Consider the following GLSL-flavored pseudocode:

bool RayMarch(vec3 RayOrigin, vec3 RayDirection, out vec3 Position) { float Traveled = 0.0; while (Traveled < MaxTravelDistance) { Position = RayDirection * Traveled + RayOrigin; float Guess = SignedDistanceFunction(Position); if (Guess <= 0.0) { return true; } else { Traveled += Guess; } } return false; }

Congrats! Now you know how sphere tracing works.

Sphere tracing requires very few iterations when the ray hits an object dead-on and does not fly by something. Hiting an object at an accute angle, or running parallel to an object without hitting it requires substantially more iterations to calculate.

## SDF Raymarching Algorithm: "Coverage Search"

The "coverage search" algorithm is a SDF raymarching algorithm I came up with in an effort to try to solve ray hit/miss in fewer iterations than sphere tracing.
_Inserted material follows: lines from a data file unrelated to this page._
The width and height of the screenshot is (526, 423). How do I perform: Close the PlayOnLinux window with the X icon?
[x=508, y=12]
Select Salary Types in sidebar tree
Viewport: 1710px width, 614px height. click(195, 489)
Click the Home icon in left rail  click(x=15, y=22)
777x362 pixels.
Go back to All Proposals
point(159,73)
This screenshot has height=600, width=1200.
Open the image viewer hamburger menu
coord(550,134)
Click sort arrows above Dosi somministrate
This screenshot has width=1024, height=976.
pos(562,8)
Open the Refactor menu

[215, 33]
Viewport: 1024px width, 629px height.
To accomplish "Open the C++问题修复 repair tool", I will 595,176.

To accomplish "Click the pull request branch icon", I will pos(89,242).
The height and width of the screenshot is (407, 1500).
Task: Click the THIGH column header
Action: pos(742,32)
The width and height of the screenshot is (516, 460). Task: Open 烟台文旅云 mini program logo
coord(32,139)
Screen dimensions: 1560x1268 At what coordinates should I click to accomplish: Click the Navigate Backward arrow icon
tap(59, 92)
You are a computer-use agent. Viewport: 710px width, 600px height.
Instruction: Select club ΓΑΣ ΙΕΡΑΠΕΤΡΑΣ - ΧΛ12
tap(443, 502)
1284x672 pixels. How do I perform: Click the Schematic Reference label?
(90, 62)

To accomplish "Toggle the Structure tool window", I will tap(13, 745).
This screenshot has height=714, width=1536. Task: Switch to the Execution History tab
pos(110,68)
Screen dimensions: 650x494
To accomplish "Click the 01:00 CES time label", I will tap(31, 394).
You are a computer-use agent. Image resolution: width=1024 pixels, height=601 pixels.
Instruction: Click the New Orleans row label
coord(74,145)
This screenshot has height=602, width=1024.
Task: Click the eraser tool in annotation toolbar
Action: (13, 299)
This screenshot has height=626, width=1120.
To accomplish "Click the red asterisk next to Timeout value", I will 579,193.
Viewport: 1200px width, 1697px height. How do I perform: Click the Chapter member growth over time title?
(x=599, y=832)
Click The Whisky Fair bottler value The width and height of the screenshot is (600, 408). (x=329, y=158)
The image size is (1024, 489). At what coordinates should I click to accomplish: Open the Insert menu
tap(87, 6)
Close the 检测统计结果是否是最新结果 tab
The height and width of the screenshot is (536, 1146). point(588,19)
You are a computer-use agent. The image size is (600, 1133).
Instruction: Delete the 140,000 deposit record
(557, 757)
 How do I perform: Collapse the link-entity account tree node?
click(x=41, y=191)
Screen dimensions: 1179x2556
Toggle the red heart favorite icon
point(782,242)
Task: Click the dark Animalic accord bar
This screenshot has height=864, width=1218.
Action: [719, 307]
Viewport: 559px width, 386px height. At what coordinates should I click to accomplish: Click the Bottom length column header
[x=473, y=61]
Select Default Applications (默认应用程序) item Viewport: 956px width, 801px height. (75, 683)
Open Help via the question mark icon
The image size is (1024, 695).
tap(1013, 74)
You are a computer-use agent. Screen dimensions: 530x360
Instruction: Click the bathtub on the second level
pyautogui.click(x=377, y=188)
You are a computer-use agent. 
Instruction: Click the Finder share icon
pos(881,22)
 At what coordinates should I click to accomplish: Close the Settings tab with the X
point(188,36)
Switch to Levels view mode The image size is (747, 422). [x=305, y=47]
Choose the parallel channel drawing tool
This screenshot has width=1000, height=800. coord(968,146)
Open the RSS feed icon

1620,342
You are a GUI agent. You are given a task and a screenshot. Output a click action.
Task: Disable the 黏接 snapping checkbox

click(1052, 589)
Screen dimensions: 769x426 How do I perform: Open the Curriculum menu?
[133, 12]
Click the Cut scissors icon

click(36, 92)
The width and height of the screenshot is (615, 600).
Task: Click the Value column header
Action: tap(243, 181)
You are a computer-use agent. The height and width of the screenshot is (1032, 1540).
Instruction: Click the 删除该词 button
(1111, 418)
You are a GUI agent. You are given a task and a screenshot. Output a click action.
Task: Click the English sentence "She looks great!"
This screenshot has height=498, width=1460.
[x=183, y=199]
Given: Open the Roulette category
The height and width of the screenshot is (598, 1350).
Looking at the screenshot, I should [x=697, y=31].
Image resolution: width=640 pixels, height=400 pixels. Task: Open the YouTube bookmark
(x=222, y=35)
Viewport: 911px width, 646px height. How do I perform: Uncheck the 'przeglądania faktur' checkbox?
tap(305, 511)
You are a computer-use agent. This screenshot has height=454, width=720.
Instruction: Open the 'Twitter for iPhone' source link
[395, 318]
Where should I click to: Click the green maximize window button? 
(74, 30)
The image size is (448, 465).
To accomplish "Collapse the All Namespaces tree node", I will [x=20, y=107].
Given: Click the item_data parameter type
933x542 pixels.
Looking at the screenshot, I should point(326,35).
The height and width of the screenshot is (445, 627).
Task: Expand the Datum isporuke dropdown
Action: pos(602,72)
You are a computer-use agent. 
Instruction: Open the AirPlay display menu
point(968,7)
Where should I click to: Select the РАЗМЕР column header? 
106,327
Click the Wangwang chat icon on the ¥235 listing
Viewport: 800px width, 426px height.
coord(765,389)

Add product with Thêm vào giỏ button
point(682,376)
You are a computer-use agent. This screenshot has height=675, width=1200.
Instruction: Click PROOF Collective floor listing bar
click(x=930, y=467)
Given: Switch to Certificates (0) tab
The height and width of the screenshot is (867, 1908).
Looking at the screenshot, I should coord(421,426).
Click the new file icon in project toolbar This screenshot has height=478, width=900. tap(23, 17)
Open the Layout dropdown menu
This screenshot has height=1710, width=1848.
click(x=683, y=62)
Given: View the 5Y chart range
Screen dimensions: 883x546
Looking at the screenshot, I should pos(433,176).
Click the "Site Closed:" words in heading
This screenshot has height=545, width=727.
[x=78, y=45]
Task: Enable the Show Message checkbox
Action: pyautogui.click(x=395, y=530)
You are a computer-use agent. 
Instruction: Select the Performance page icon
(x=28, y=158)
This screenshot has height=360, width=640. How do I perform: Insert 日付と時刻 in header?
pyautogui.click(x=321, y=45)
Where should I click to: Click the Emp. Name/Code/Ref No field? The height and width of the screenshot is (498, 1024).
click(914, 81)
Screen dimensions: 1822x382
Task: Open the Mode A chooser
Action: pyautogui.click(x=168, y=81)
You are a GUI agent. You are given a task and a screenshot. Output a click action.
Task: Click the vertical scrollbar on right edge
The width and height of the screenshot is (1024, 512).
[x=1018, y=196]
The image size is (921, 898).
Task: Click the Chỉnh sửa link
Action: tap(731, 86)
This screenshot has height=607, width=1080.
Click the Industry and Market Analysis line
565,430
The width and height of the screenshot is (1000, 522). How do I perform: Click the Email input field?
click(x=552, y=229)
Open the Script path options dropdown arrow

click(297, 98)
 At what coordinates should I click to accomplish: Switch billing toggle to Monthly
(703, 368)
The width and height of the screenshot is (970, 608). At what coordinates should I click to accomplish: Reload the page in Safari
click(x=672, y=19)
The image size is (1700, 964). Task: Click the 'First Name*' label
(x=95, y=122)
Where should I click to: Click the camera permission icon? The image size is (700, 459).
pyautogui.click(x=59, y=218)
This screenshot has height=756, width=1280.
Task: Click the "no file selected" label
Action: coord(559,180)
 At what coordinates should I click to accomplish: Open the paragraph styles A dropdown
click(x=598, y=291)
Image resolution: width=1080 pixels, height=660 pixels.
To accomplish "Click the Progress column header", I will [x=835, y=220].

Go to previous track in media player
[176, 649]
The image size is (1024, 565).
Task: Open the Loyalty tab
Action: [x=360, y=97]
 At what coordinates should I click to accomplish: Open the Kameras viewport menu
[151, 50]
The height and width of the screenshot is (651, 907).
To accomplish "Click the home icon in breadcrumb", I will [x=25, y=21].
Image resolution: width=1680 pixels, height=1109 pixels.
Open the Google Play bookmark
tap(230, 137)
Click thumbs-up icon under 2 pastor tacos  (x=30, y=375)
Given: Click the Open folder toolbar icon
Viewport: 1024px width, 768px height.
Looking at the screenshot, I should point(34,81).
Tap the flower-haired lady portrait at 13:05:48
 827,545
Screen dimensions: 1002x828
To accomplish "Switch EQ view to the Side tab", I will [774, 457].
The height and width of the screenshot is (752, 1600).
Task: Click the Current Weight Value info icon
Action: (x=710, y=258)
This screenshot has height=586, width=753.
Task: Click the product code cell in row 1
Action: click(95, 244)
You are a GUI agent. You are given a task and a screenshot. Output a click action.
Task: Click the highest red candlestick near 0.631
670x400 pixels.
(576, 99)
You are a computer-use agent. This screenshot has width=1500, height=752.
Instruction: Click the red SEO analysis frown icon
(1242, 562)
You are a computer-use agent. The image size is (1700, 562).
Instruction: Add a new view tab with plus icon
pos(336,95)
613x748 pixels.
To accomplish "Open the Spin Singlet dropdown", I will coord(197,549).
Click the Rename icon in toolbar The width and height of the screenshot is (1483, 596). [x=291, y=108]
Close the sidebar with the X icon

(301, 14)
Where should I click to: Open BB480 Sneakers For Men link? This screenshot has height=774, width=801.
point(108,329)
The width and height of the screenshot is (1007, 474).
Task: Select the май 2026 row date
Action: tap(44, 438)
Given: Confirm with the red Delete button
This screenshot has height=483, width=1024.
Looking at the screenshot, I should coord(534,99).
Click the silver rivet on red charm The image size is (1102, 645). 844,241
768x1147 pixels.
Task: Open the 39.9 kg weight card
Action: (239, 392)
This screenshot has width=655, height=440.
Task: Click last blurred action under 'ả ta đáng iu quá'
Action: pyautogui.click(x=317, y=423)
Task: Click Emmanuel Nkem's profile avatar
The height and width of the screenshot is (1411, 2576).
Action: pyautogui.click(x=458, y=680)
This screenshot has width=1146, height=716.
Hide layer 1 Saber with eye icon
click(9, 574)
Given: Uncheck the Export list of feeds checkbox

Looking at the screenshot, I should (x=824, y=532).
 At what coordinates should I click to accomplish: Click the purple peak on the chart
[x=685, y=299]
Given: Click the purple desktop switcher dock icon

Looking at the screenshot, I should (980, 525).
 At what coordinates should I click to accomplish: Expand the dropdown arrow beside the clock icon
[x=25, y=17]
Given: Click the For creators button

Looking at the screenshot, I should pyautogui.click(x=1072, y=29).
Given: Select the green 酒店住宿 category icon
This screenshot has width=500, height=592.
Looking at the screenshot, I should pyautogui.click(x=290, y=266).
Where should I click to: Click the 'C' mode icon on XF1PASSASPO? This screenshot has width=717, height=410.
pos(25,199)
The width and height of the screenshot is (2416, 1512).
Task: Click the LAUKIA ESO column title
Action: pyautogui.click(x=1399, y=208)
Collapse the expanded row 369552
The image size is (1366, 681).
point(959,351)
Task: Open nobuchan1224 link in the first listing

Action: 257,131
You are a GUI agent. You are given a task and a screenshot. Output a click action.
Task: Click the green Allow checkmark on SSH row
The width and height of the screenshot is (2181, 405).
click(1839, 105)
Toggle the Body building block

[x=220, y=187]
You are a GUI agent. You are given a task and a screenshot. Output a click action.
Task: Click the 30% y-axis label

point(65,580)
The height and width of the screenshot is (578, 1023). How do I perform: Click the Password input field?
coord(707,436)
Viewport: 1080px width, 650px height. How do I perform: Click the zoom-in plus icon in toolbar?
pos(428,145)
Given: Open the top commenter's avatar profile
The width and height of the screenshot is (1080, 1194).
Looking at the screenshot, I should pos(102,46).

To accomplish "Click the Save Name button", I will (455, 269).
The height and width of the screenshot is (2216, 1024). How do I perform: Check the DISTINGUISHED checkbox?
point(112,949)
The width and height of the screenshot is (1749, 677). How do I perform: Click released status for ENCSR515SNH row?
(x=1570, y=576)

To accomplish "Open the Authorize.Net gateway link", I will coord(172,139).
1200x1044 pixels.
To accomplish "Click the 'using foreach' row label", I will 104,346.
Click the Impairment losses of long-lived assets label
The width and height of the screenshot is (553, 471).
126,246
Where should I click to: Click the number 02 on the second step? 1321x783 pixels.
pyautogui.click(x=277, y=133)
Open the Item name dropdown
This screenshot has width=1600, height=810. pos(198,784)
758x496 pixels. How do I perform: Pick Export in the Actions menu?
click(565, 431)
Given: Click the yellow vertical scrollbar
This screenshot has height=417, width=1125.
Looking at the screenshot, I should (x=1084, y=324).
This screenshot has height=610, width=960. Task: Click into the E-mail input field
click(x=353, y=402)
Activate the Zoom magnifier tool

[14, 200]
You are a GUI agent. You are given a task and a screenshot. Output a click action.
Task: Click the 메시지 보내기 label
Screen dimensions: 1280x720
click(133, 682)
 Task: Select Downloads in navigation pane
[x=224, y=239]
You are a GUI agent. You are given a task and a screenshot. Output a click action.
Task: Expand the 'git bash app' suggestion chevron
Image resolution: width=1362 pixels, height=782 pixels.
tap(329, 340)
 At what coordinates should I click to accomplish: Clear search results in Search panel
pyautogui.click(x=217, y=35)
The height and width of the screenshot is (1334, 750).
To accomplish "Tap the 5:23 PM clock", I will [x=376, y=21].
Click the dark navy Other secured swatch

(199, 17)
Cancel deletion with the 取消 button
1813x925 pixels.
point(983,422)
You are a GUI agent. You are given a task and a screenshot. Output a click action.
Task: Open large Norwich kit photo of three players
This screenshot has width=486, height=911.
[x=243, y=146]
For this, you need the ray origin and ray direction as before, but also an estimated start and end travel distance (such as from the ray intersection with a simple bounding volume).

The algorithm starts in the middle of the bounds, calculates the signed distance for that point. From there, we determine the coverage along the ray of that sample, which gives us a start and end travel distance, and we note the sign returned by the distance function.

From here, we take the mid point between the ray's start travel distance and the coverage span's start distance to produce a new point to plug into the signed distance function. Then we use that to produce a new coverage span, and recurse until the ray's start travel distance is subsumed by a coverage span.

At this point, we either have enough information to determine where the ray hit was if it occured before the mid point. Otherwise we have to repeat the same process from the middle to the end of the ray.

Here is a GLSL-flavored pseudocode implementation:

struct Coverage { float Low; float High; int Sign; }; bool CoverageSearch(vec3 RayOrigin, vec3 RayDirection, float TravelStart, float TravelEnd, out vec3 Position) { float PivotTravel = (TravelStart + TravelEnd) * 0.5; float PivotRadius = SignedDistanceFunction(RayDirection * PivotTravel + RayOrigin); Stack.Push(Coverage(TravelEnd, TravelEnd, 0)); Stack.Push(Coverage(PivotTravel - abs(PivotRadius), PivotTravel + abs(PivotRadius), sign(PivotRadius))); Coverage Cursor = Coverage(TravelStart, TravelStart, 0); while(Stack.Size() > 0) { if (Stack[Top].Low <= Cursor.High) { Cursor = Stack.Pop(); } else { PivotTravel = (Stack[Top].Low + Cursor.High) * 0.5; PivotRadius = SignedDistanceFunction(RayDirection * PivotTravel + RayOrigin); Coverage Next = Coverage(PivotTravel - abs(PivotRadius), PivotTravel + abs(PivotRadius), sign(PivotRadius)); if (abs(Stack[Top].Sign + Next.Sign) > 0 && Stack[Top].Low <= Next.High) { Stack[Top].Low = Next.Low; } else { Stack.Push(Next); } } } if (Cursor.Sign == -1) { Position = RayDirection * max(TravelStart, Cursor.Low) + RayOrigin; return true; } else { Position = RayDirection * TravelEnd + RayOrigin;; return false; } }

The above hand waves a bit for clarity (eg, the stack would be implemented with a small array), but is reasonably close to a real implementation.

By my analysis, the Coverage Search algorithm should perform about the same (in terms of number of calls to the SignedDistanceFunction in the ideal case, but should result in half as many calls to the function when the average signed distance approaches zero without hitting zero.

In practice? This needs some work yet. In my experimentation so far, the stack's size needs to be about 10 for this to work. My initial (non-shader) implementation for analysis required only a stack of size 4, so I'm not sure where the discrepancy is at the moment. Perhaps there is a bug in my GLSL implementation.

The main problem with this approach is that the stack eats up your shader's occupancy, and this approach is also branchier than the sphere tracing approach. Your SignedDistanceFunction has to be the right kind of expensive for this approach to be worthwhile, and it also depends on the content of your scene. This approach may just be better for environments that are suitable for recursive algorithms, but I haven't tested that yet.